Work item:
Could you give back exactly the lines below from the one with "The image size is (641, 512)." through the one with "Send the test snippet", without a single picture?

Exercise data:
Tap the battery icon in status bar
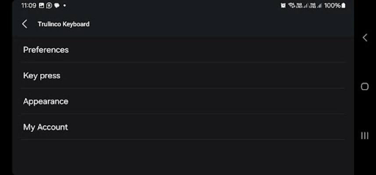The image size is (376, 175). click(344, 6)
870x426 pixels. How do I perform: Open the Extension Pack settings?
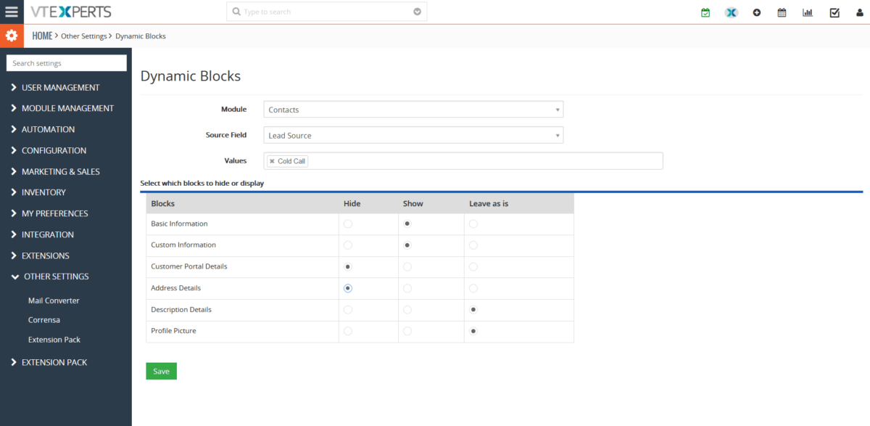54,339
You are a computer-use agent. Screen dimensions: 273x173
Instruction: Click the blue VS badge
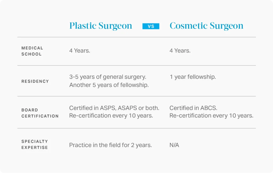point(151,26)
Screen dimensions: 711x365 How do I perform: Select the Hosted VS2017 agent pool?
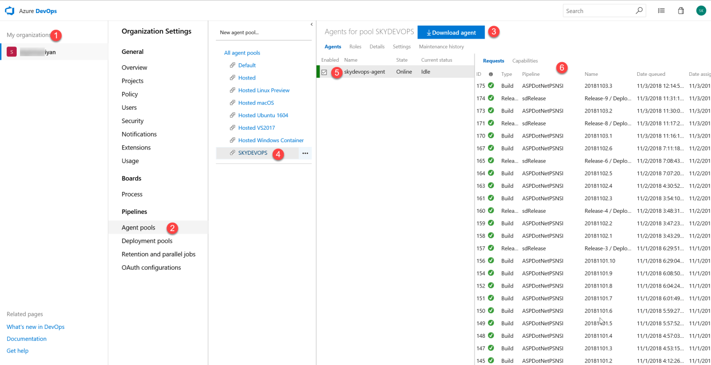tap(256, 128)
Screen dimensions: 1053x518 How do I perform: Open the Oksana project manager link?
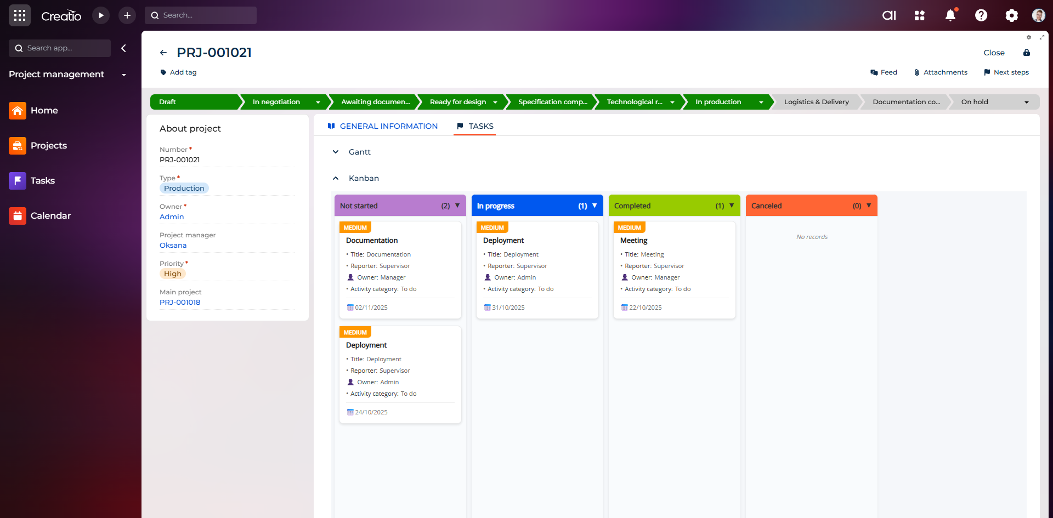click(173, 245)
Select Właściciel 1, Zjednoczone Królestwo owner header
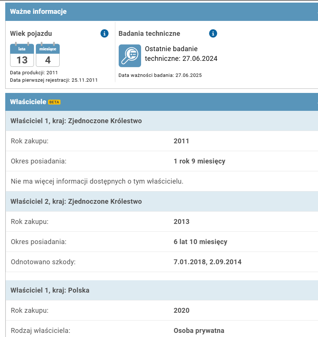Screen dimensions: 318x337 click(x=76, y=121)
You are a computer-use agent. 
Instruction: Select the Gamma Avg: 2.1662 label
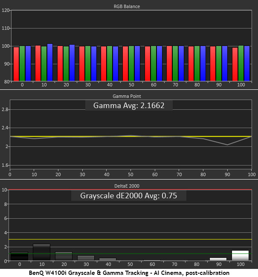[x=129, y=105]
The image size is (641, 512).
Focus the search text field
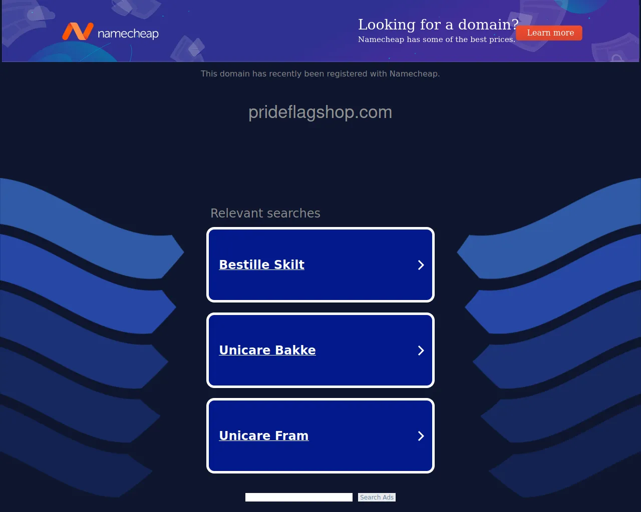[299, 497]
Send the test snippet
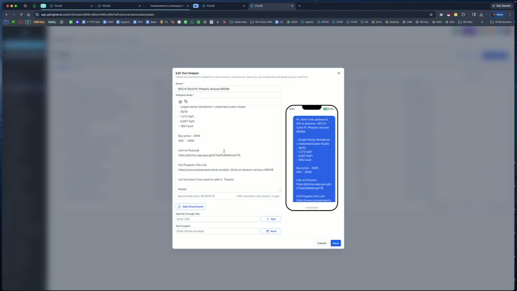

--

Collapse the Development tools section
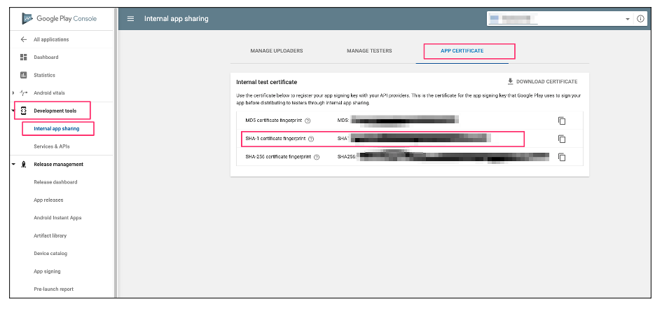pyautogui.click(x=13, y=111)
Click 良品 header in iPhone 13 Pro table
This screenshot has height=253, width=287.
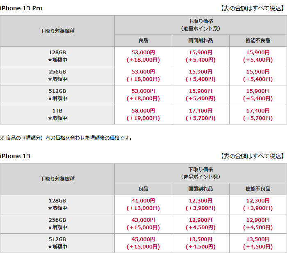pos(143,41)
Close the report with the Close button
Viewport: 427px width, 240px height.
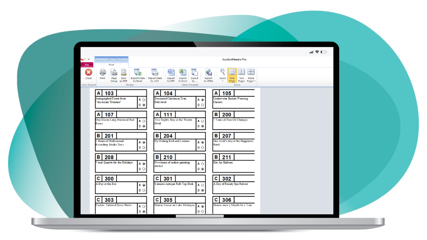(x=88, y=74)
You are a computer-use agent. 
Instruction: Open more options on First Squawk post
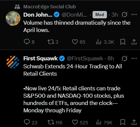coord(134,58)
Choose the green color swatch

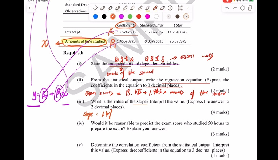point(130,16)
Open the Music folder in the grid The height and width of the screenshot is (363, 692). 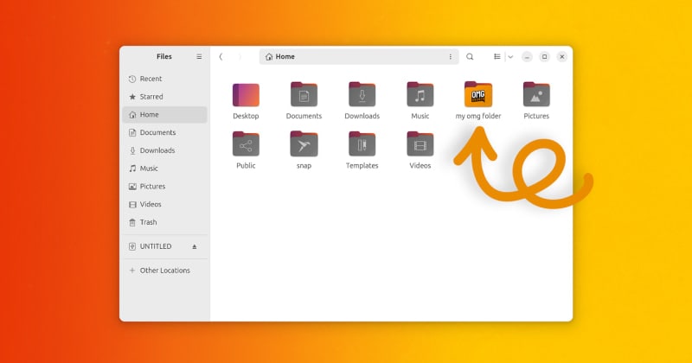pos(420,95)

Solution for this task:
The image size is (641, 512).
Focus the search text field
[299, 497]
Send the test snippet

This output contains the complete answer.